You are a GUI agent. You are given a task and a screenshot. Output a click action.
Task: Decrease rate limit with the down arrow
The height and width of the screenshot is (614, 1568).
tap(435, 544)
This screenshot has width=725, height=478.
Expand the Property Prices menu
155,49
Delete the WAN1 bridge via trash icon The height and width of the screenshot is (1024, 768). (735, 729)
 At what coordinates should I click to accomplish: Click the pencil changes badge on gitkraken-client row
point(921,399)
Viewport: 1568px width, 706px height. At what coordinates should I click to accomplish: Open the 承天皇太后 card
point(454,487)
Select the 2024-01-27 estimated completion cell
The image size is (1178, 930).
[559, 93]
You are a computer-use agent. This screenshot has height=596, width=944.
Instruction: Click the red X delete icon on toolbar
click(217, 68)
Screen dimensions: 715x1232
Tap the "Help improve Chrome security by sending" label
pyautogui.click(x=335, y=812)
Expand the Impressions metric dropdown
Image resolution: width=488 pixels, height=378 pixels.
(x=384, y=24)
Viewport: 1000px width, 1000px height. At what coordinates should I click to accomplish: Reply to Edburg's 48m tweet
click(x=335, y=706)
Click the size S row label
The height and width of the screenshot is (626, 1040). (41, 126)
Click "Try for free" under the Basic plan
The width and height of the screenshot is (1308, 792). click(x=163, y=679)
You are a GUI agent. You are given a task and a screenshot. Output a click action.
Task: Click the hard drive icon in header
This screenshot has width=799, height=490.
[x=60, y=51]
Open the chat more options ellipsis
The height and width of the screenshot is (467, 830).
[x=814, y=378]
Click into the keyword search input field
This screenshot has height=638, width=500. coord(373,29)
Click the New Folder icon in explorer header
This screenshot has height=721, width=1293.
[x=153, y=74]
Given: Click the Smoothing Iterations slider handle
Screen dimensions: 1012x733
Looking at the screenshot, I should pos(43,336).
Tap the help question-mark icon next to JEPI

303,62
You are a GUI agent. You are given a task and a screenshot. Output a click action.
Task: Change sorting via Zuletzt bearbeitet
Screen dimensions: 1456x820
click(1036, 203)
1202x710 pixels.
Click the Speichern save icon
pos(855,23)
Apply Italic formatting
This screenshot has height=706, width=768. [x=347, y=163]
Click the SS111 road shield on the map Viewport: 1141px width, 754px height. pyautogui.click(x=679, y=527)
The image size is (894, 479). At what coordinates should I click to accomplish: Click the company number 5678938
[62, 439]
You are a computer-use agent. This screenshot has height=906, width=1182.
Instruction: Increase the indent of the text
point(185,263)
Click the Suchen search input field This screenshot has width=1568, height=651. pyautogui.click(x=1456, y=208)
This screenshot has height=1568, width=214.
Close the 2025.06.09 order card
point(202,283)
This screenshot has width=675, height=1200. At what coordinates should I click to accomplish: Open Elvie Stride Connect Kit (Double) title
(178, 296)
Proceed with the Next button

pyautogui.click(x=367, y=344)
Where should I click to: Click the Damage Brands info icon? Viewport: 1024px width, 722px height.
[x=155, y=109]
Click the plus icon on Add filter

__PROMPT__
Wherever a line in the data above holds the word "computer", copy that line.

__EXERCISE RESPONSE__
You are a computer-use agent. This screenshot has height=596, width=944.
You are a computer-use agent. This screenshot has height=906, width=1182.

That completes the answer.